Instructions for the task: Copy the following lines verbatim, reproducing each one in full.

Given data:
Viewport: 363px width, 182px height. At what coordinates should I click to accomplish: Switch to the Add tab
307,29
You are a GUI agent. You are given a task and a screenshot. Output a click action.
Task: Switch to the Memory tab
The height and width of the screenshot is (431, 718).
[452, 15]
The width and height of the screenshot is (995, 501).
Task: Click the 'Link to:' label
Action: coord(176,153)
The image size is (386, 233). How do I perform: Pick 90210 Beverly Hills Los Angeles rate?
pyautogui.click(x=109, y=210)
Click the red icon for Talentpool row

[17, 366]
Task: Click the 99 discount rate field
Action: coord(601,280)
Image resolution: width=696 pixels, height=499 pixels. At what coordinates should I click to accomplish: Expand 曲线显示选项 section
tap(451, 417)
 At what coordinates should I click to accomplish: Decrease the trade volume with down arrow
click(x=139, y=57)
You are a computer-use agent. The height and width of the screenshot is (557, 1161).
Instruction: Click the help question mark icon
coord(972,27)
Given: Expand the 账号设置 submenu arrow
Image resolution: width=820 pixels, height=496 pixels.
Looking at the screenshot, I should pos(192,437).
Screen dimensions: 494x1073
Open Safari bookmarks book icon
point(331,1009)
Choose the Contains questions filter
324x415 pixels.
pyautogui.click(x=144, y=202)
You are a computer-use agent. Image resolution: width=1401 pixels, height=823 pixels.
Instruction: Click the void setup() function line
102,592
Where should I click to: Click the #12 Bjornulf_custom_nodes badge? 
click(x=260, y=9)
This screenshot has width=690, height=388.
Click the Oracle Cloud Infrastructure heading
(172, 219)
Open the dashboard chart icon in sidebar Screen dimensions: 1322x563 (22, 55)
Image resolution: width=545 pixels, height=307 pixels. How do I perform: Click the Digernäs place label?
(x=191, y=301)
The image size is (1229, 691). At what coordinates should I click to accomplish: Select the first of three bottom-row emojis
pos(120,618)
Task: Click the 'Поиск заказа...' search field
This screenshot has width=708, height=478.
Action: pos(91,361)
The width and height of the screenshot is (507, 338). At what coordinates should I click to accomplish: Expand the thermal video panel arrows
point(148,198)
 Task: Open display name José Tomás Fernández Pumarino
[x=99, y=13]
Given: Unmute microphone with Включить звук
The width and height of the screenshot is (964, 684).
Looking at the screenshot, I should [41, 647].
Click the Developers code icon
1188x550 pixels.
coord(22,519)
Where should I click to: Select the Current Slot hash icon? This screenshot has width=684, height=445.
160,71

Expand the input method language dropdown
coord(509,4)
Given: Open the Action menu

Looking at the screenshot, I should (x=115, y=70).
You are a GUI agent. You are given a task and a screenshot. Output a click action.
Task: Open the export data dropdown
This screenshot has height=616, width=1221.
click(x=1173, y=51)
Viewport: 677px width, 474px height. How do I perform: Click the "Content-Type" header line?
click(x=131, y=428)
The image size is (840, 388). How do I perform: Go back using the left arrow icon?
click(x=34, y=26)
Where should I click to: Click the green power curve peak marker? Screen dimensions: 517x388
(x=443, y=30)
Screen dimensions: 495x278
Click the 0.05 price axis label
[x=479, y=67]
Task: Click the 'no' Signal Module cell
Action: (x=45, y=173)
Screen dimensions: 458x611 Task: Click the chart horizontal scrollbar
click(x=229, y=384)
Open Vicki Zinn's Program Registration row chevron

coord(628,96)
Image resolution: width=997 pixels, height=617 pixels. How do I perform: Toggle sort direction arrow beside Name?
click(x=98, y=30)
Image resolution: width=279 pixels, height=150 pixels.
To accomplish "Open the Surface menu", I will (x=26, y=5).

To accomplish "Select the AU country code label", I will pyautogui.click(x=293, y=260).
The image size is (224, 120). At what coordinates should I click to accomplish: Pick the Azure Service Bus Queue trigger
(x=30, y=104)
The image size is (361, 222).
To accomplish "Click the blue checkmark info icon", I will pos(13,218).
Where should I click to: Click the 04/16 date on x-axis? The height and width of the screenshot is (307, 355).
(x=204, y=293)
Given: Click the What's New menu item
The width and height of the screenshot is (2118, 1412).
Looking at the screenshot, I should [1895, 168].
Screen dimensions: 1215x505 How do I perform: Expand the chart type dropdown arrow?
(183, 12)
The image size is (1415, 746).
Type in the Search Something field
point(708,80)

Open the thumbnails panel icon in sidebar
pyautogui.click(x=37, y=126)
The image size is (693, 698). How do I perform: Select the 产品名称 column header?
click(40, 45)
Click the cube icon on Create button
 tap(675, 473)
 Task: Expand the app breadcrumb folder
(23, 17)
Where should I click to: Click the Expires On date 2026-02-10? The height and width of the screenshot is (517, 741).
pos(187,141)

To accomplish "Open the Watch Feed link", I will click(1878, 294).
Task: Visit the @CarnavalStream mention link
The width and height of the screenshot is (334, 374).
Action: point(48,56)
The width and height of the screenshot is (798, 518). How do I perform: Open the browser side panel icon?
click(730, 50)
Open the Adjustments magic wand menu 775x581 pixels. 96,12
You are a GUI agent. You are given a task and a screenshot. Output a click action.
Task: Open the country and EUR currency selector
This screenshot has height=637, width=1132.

Full answer:
Viewport: 363px width, 182px height. At what coordinates should I click to accomplish: Switch to the Add tab
307,29
You are a GUI agent. You are given a task and a screenshot. Output a click action.
Task: Switch to the Memory tab
The height and width of the screenshot is (431, 718).
[452, 15]
The width and height of the screenshot is (995, 501).
Task: Click the 'Link to:' label
Action: coord(176,153)
The image size is (386, 233). How do I perform: Pick 90210 Beverly Hills Los Angeles rate?
pyautogui.click(x=109, y=210)
Click the red icon for Talentpool row

[17, 366]
Task: Click the 99 discount rate field
Action: coord(601,280)
Image resolution: width=696 pixels, height=499 pixels. At what coordinates should I click to accomplish: Expand 曲线显示选项 section
tap(451, 417)
 At what coordinates should I click to accomplish: Decrease the trade volume with down arrow
click(x=139, y=57)
You are a computer-use agent. The height and width of the screenshot is (557, 1161).
Instruction: Click the help question mark icon
coord(972,27)
Given: Expand the 账号设置 submenu arrow
Image resolution: width=820 pixels, height=496 pixels.
Looking at the screenshot, I should pos(192,437).
Screen dimensions: 494x1073
Open Safari bookmarks book icon
point(331,1009)
Choose the Contains questions filter
324x415 pixels.
pyautogui.click(x=144, y=202)
You are a computer-use agent. Image resolution: width=1401 pixels, height=823 pixels.
Instruction: Click the void setup() function line
102,592
Where should I click to: Click the #12 Bjornulf_custom_nodes badge? 
click(x=260, y=9)
This screenshot has width=690, height=388.
Click the Oracle Cloud Infrastructure heading
(172, 219)
Open the dashboard chart icon in sidebar Screen dimensions: 1322x563 (22, 55)
Image resolution: width=545 pixels, height=307 pixels. How do I perform: Click the Digernäs place label?
(x=191, y=301)
The image size is (1229, 691). At what coordinates should I click to accomplish: Select the first of three bottom-row emojis
pos(120,618)
Task: Click the 'Поиск заказа...' search field
This screenshot has width=708, height=478.
Action: pos(91,361)
The width and height of the screenshot is (507, 338). At what coordinates should I click to accomplish: Expand the thermal video panel arrows
point(148,198)
 Task: Open display name José Tomás Fernández Pumarino
[x=99, y=13]
Given: Unmute microphone with Включить звук
The width and height of the screenshot is (964, 684).
Looking at the screenshot, I should [41, 647].
Click the Developers code icon
1188x550 pixels.
coord(22,519)
Where should I click to: Select the Current Slot hash icon? This screenshot has width=684, height=445.
160,71

Expand the input method language dropdown
coord(509,4)
Given: Open the Action menu

Looking at the screenshot, I should (x=115, y=70).
You are a GUI agent. You are given a task and a screenshot. Output a click action.
Task: Open the export data dropdown
This screenshot has height=616, width=1221.
click(x=1173, y=51)
Viewport: 677px width, 474px height. How do I perform: Click the "Content-Type" header line?
click(x=131, y=428)
The image size is (840, 388). How do I perform: Go back using the left arrow icon?
click(x=34, y=26)
Where should I click to: Click the green power curve peak marker? Screen dimensions: 517x388
(x=443, y=30)
Screen dimensions: 495x278
Click the 0.05 price axis label
[x=479, y=67]
Task: Click the 'no' Signal Module cell
Action: (x=45, y=173)
Screen dimensions: 458x611 Task: Click the chart horizontal scrollbar
click(x=229, y=384)
Open Vicki Zinn's Program Registration row chevron

coord(628,96)
Image resolution: width=997 pixels, height=617 pixels. How do I perform: Toggle sort direction arrow beside Name?
click(x=98, y=30)
Image resolution: width=279 pixels, height=150 pixels.
To accomplish "Open the Surface menu", I will (x=26, y=5).

To accomplish "Select the AU country code label", I will pyautogui.click(x=293, y=260).
The image size is (224, 120). At what coordinates should I click to accomplish: Pick the Azure Service Bus Queue trigger
(x=30, y=104)
The image size is (361, 222).
To accomplish "Click the blue checkmark info icon", I will pos(13,218).
Where should I click to: Click the 04/16 date on x-axis? The height and width of the screenshot is (307, 355).
(x=204, y=293)
Given: Click the What's New menu item
The width and height of the screenshot is (2118, 1412).
Looking at the screenshot, I should [1895, 168].
Screen dimensions: 1215x505 How do I perform: Expand the chart type dropdown arrow?
(183, 12)
The image size is (1415, 746).
Type in the Search Something field
point(708,80)

Open the thumbnails panel icon in sidebar
pyautogui.click(x=37, y=126)
The image size is (693, 698). How do I perform: Select the 产品名称 column header?
click(40, 45)
Click the cube icon on Create button
 tap(675, 473)
 Task: Expand the app breadcrumb folder
(23, 17)
Where should I click to: Click the Expires On date 2026-02-10? The height and width of the screenshot is (517, 741).
pos(187,141)

To accomplish "Open the Watch Feed link", I will click(1878, 294).
Task: Visit the @CarnavalStream mention link
The width and height of the screenshot is (334, 374).
Action: point(48,56)
The width and height of the screenshot is (798, 518). How do I perform: Open the browser side panel icon?
click(730, 50)
Open the Adjustments magic wand menu 775x581 pixels. 96,12
You are a GUI agent. You are given a task and a screenshot. Output a click action.
Task: Open the country and EUR currency selector
This screenshot has height=637, width=1132.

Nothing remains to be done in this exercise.